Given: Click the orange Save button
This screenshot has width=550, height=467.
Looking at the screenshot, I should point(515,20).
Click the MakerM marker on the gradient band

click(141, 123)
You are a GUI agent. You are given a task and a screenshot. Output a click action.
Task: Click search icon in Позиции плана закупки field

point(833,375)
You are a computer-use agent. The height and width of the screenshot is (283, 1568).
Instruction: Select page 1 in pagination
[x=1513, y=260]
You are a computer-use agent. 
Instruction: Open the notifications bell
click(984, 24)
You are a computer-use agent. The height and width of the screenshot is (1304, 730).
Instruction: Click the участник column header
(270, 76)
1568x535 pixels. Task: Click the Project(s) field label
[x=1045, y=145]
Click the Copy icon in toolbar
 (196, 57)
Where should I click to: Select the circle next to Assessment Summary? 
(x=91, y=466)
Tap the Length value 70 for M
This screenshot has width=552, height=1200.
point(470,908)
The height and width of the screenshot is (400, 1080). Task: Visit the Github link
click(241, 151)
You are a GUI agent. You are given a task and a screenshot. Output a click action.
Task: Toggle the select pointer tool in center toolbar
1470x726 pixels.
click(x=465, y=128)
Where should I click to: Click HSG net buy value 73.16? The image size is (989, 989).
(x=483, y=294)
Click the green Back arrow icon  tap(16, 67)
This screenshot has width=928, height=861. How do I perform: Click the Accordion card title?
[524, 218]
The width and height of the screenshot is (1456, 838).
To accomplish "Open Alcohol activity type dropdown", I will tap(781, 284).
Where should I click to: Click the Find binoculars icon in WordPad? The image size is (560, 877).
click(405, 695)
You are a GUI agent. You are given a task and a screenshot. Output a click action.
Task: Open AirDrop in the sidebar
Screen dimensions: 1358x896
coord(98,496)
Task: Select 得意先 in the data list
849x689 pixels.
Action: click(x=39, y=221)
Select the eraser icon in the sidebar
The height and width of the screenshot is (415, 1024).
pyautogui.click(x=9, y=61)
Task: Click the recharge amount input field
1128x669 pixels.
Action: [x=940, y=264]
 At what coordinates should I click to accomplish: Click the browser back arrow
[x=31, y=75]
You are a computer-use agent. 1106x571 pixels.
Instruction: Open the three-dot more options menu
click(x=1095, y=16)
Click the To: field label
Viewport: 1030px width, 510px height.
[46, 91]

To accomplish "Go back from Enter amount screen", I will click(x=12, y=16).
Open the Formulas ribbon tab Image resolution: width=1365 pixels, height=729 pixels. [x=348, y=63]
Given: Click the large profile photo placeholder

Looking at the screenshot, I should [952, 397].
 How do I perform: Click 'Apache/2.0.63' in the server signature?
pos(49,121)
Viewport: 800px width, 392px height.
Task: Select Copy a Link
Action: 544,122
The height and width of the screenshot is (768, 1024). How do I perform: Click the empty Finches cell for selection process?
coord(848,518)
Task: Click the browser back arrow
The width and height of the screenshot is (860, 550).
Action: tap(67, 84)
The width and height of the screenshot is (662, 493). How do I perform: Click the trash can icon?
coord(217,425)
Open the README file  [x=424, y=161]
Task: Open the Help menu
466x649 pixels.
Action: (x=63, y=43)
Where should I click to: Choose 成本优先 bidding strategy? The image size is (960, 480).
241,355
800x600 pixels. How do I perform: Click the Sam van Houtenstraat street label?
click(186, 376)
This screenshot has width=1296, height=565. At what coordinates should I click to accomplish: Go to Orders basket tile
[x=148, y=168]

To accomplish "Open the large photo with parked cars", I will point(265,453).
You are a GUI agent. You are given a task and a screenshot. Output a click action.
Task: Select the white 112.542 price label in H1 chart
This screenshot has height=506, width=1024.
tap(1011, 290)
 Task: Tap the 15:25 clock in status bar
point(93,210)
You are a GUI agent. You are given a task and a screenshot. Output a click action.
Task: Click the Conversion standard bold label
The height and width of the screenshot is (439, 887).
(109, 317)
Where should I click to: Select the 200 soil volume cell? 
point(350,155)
- - - - - - -
* [Your assignment] Set down the records again, exactly.

* [Answer box]
Given: Click the orange Save button
This screenshot has width=550, height=467.
Looking at the screenshot, I should point(515,20).
Click the MakerM marker on the gradient band

click(141, 123)
You are a GUI agent. You are given a task and a screenshot. Output a click action.
Task: Click search icon in Позиции плана закупки field

point(833,375)
You are a computer-use agent. The height and width of the screenshot is (283, 1568).
Instruction: Select page 1 in pagination
[x=1513, y=260]
You are a computer-use agent. 
Instruction: Open the notifications bell
click(984, 24)
You are a computer-use agent. The height and width of the screenshot is (1304, 730).
Instruction: Click the участник column header
(270, 76)
1568x535 pixels. Task: Click the Project(s) field label
[x=1045, y=145]
Click the Copy icon in toolbar
 (196, 57)
Where should I click to: Select the circle next to Assessment Summary? 
(x=91, y=466)
Tap the Length value 70 for M
This screenshot has width=552, height=1200.
point(470,908)
The height and width of the screenshot is (400, 1080). Task: Visit the Github link
click(241, 151)
You are a GUI agent. You are given a task and a screenshot. Output a click action.
Task: Toggle the select pointer tool in center toolbar
1470x726 pixels.
click(x=465, y=128)
Where should I click to: Click HSG net buy value 73.16? The image size is (989, 989).
(x=483, y=294)
Click the green Back arrow icon  tap(16, 67)
This screenshot has width=928, height=861. How do I perform: Click the Accordion card title?
[524, 218]
The width and height of the screenshot is (1456, 838).
To accomplish "Open Alcohol activity type dropdown", I will tap(781, 284).
Where should I click to: Click the Find binoculars icon in WordPad? The image size is (560, 877).
click(405, 695)
You are a GUI agent. You are given a task and a screenshot. Output a click action.
Task: Open AirDrop in the sidebar
Screen dimensions: 1358x896
coord(98,496)
Task: Select 得意先 in the data list
849x689 pixels.
Action: click(x=39, y=221)
Select the eraser icon in the sidebar
The height and width of the screenshot is (415, 1024).
pyautogui.click(x=9, y=61)
Task: Click the recharge amount input field
1128x669 pixels.
Action: [x=940, y=264]
 At what coordinates should I click to accomplish: Click the browser back arrow
[x=31, y=75]
You are a computer-use agent. 1106x571 pixels.
Instruction: Open the three-dot more options menu
click(x=1095, y=16)
Click the To: field label
Viewport: 1030px width, 510px height.
[46, 91]

To accomplish "Go back from Enter amount screen", I will click(x=12, y=16).
Open the Formulas ribbon tab Image resolution: width=1365 pixels, height=729 pixels. [x=348, y=63]
Given: Click the large profile photo placeholder

Looking at the screenshot, I should [952, 397].
 How do I perform: Click 'Apache/2.0.63' in the server signature?
pos(49,121)
Viewport: 800px width, 392px height.
Task: Select Copy a Link
Action: 544,122
The height and width of the screenshot is (768, 1024). How do I perform: Click the empty Finches cell for selection process?
coord(848,518)
Task: Click the browser back arrow
The width and height of the screenshot is (860, 550).
Action: tap(67, 84)
The width and height of the screenshot is (662, 493). How do I perform: Click the trash can icon?
coord(217,425)
Open the README file  [x=424, y=161]
Task: Open the Help menu
466x649 pixels.
Action: (x=63, y=43)
Where should I click to: Choose 成本优先 bidding strategy? The image size is (960, 480).
241,355
800x600 pixels. How do I perform: Click the Sam van Houtenstraat street label?
click(186, 376)
This screenshot has width=1296, height=565. At what coordinates should I click to accomplish: Go to Orders basket tile
[x=148, y=168]

To accomplish "Open the large photo with parked cars", I will point(265,453).
You are a GUI agent. You are given a task and a screenshot. Output a click action.
Task: Select the white 112.542 price label in H1 chart
This screenshot has height=506, width=1024.
tap(1011, 290)
 Task: Tap the 15:25 clock in status bar
point(93,210)
You are a GUI agent. You are given a task and a screenshot. Output a click action.
Task: Click the Conversion standard bold label
The height and width of the screenshot is (439, 887).
(109, 317)
Where should I click to: Select the 200 soil volume cell? 
point(350,155)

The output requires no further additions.